**Work instruction A**
List every brain structure or area that the passage on depression and odor responses names, not counting the named pathways as separate items.
**Work instruction B**
For each statement below, say whether it agrees with the passage on depression and odor responses, answering yes or no and quoting the words of the passage that decide it. (i) In mice with depressive-like symptoms, the pathway associated with positive experiences was more active. (ii) Activating specific neurons in the basolateral amygdala-to-nucleus accumbens pathway did not change the depressive mice's negative response to unpleasant odors. (iii) The study tested whether similar biases occur with visual stimuli.
**Work instruction C**
Retype the passage on depression and odor responses from "To further understand" to "with negative experiences.".
START Extract to read
To further understand the brain mechanisms involved, the scientists used imaging techniques on the mice to examine changes in brain circuits, focusing on two specific pathways in the amygdala: the basolateral amygdala-to-nucleus accumbens pathway and the basolateral amygdala-to-central amygdala pathway. The first pathway is generally associated with positive experiences, while the second is associated with negative experiences.

The researchers found significant differences between the depressed and non-depressed groups, both in humans and in mice. Depressed individuals and depressive-like mice rated or responded more negatively to odors, even to neutral or positive ones. This negativity bias was associated with heightened activity in the brain circuits responsible for processing negative experiences. In the mice, researchers observed that the basolateral amygdala-to-central amygdala circuit was more active in those with depressive-like symptoms, while the pathway associated with positive experiences was less active.

The mice treated with the antidepressant fluoxetine showed a reduction in negativity bias, suggesting that these brain pathways are indeed tied to depressive symptoms. When specific neurons in the basolateral amygdala-to-nucleus accumbens pathway were activated in the depressive mice, their negativity bias diminished, and they responded more positively to neutral and pleasant smells. However, this manipulation did not change their negative response to unpleasant odors, suggesting that additional brain pathways might be required to fully address this bias in depressive states.

“Using an olfactory test, we demonstrated the presence of a negative emotional bias in mice with a depressive phenotype (which mimics some symptoms of human depression), closely resembling what is observed in depressed patients (pleasant odors are less pleasant, and unpleasant odors are more aversive),” Henry and Alonso told PsyPost. “We showed that this bias is linked to an imbalance in the activation of specific neurons within a small brain area, the amygdala, which generates emotions. By manipulating these neurons in mice, we were able to correct this bias by increasing attractiveness of positive odors, and induce recovery from the depressive phenotype, demonstrating that it represents a critical target for understanding the action of antidepressants.”

While the study sheds light on how certain brain circuits contribute to negativity bias, it has some limitations. The odor tests used in both humans and mice were a simple way to measure emotional responses but might not capture the full complexity of depressive symptoms. Also, while the mouse model of depression is helpful for studying some aspects of the illness, it cannot replicate the full experience of depression in humans, particularly in cases of bipolar disorder. Future studies could explore additional brain circuits that might contribute to depressive symptoms, as well as examine whether similar biases occur with visual or auditory stimuli.
END Extract to read
START Source data
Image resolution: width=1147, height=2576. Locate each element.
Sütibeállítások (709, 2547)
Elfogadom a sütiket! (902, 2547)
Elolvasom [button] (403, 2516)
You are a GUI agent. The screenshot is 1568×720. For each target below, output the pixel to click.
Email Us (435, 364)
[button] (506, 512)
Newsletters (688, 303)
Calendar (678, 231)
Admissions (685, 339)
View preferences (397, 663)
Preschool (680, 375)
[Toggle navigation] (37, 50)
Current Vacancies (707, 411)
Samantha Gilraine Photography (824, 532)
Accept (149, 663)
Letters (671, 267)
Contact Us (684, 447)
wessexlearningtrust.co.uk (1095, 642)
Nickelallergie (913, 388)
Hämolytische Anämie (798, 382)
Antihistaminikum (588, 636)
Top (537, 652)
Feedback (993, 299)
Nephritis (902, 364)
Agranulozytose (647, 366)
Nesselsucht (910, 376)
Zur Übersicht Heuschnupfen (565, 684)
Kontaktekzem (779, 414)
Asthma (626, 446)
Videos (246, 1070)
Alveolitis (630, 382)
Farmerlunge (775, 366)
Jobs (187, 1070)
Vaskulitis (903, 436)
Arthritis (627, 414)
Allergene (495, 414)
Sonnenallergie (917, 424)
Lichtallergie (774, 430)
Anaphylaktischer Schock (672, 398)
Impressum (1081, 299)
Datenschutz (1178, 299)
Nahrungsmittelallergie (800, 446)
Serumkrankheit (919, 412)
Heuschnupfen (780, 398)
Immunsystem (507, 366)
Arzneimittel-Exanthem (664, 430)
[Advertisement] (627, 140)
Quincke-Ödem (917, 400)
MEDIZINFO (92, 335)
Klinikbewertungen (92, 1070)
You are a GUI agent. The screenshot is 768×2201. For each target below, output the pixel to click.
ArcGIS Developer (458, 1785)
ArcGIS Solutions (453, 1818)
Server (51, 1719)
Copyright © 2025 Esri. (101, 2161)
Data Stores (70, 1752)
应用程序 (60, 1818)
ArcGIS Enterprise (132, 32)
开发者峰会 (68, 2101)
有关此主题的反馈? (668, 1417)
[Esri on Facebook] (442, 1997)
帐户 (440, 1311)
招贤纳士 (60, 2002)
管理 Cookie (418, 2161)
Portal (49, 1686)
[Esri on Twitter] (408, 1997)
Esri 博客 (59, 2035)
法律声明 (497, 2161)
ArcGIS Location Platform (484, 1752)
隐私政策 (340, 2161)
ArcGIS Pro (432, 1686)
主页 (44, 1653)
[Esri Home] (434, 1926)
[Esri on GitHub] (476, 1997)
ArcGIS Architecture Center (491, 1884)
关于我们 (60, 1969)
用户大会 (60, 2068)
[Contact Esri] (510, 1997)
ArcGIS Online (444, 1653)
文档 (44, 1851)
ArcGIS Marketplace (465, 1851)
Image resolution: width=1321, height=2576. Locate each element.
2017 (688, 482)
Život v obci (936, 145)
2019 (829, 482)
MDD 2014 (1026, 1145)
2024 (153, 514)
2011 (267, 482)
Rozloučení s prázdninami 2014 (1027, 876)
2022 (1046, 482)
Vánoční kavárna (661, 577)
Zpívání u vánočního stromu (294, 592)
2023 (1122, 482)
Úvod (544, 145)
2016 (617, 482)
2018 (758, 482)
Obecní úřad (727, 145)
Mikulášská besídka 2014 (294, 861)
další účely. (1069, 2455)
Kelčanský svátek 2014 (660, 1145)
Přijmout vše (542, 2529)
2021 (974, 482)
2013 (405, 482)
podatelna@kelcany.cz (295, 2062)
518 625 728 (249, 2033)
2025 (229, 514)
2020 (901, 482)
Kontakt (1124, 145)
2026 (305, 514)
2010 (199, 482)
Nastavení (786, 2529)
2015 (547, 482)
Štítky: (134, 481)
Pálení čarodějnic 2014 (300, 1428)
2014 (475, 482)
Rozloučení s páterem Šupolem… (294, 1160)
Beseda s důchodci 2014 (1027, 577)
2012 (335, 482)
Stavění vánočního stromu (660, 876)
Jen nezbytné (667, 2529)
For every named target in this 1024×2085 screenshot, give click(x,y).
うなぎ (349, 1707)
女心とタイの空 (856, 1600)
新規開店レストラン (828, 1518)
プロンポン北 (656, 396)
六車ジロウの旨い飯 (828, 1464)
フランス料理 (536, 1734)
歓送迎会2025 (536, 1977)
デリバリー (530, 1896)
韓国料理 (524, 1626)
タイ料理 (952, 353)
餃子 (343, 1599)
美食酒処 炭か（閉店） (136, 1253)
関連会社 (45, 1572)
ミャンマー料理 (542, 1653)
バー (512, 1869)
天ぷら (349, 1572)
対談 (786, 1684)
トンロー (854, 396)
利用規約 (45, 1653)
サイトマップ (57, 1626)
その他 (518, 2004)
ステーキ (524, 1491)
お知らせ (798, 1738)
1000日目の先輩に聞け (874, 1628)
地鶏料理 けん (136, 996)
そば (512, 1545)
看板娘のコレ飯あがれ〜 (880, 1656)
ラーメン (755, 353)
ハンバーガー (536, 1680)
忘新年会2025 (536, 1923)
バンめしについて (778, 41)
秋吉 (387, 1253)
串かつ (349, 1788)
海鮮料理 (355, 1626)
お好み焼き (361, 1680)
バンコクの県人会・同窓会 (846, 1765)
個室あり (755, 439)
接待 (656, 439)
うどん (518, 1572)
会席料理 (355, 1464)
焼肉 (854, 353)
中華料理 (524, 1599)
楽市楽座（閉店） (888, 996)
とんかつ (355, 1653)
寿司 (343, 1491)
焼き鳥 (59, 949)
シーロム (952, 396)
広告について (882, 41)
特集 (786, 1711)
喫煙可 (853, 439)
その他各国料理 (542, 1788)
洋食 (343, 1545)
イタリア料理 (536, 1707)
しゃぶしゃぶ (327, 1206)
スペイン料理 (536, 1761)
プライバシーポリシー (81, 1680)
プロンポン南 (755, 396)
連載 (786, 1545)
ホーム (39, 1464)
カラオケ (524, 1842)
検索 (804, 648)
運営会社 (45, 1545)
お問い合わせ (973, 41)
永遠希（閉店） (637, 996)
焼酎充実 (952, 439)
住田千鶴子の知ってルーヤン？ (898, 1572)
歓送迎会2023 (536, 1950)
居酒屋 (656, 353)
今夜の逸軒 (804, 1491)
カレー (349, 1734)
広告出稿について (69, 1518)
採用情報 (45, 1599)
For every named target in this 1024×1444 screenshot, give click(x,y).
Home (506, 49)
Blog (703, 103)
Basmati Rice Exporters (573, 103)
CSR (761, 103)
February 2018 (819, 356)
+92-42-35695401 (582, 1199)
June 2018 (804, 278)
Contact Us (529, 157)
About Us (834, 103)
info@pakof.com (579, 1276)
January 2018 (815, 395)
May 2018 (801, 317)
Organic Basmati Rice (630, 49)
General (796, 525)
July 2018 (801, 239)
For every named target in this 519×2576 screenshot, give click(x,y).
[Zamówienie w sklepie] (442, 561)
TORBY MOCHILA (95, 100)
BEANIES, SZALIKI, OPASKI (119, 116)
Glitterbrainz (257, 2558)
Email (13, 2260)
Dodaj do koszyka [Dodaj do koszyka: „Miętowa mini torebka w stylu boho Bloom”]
END Source data
**Exercise response A**
amygdala; basolateral amygdala; nucleus accumbens; central amygdala

**Exercise response B**
(i) No: "while the pathway associated with positive experiences was less active."
(ii) Yes: "However, this manipulation did not change their negative response to unpleasant odors"
(iii) No: "Future studies could explore additional brain circuits that might contribute to depressive symptoms, as well as examine whether similar biases occur with visual or auditory stimuli."

**Exercise response C**
To further understand the brain mechanisms involved, the scientists used imaging techniques on the mice to examine changes in brain circuits, focusing on two specific pathways in the amygdala: the basolateral amygdala-to-nucleus accumbens pathway and the basolateral amygdala-to-central amygdala pathway. The first pathway is generally associated with positive experiences, while the second is associated with negative experiences.